**Your tasks:**
a - Do these statements agree with the missed approach passage? For each, answer yes or no and quote the deciding words of the passage exactly.
(i) The transition distance is 4466.5 m.
(ii) Applying the 2.5 gradient gives the MATF an altitude of 3285.5 ft.
(iii) The tallest obstacle is the south antenna.
b - Retype the stretch of the missed approach passage from "The straight segment" through "the tallest obstacle.", word for word.
c - Extend the missed approach passage, picking up after its final sentence.

**Source excerpt:**
-- START --

The straight segment consists of the descent, the horizontal and the climb segment. As depicted in Fig. 3, the entire segment lies on the x-axis of the reference frame so that the position of the SOC’ (beginning of the climb segment after the transition distance to the OCA/H point) can be determined by subtracting the threshold distance of the OCA/H point (x-coordinate) from the transition distance (4466.5 m, see Eq. 4). From there, the 2.5 gradient is applied which yields altitudes of 1973.9 ft for the MATF and 3285.5 ft for RABAD, i.e., the missed approach is long enough to enable the climb to at least 3000 ft. Figures 3 and 4 show the entire missed approach segment including the vertical profile, which includes the initial height loss of 161 ft putting the aircraft at 157 ft above threshold—the height of the north antenna as the tallest obstacle.

-- END --

**Data extract:**
-- START --

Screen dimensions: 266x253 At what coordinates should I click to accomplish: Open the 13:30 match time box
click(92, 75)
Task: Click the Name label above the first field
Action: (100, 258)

-- END --

**The replies:**
a -
(i) Yes: "the transition distance (4466.5 m, see Eq. 4)"
(ii) No: "altitudes of 1973.9 ft for the MATF and 3285.5 ft for RABAD"
(iii) No: "the height of the north antenna as the tallest obstacle"

b -
The straight segment consists of the descent, the horizontal and the climb segment. As depicted in Fig. 3, the entire segment lies on the x-axis of the reference frame so that the position of the SOC’ (beginning of the climb segment after the transition distance to the OCA/H point) can be determined by subtracting the threshold distance of the OCA/H point (x-coordinate) from the transition distance (4466.5 m, see Eq. 4). From there, the 2.5 gradient is applied which yields altitudes of 1973.9 ft for the MATF and 3285.5 ft for RABAD, i.e., the missed approach is long enough to enable the climb to at least 3000 ft. Figures 3 and 4 show the entire missed approach segment including the vertical profile, which includes the initial height loss of 161 ft putting the aircraft at 157 ft above threshold—the height of the north antenna as the tallest obstacle.

c -
Obstacle assessment

With the obstacles mentioned in Sect. 3.1, the initially chosen OCH of 318 ft remains, since the northern antenna is indeed the controlling obstacle, causing the most relevant OAS penetration within the FAS and the MAS. The obstacle assessment also revealed that the initial approach is clear of obstacles for the least restrictive RNP value of 1 while the intermediate approach requires RNP 0.1 along with the final approach. That is because a lower RNP (e.g., RNP 0.2) would lead to the intermediate approach containment areas slightly overlapping the FAP, reaching into the CTR (see Ref. [6, p. 4-4]).

Simulator and flight validation

Guidance on procedure implementation is provided in the PBN manual. Amongst others, it requires a procedure validation that is split up in ground and flight validation. Its purpose is to verify all obstacle and navigation data, the data used for the procedure construction as well as the information on the approach chart and to assess the flyability of the procedure. For RNP AR APCH, ground validation should always involve a simulator assessment [5].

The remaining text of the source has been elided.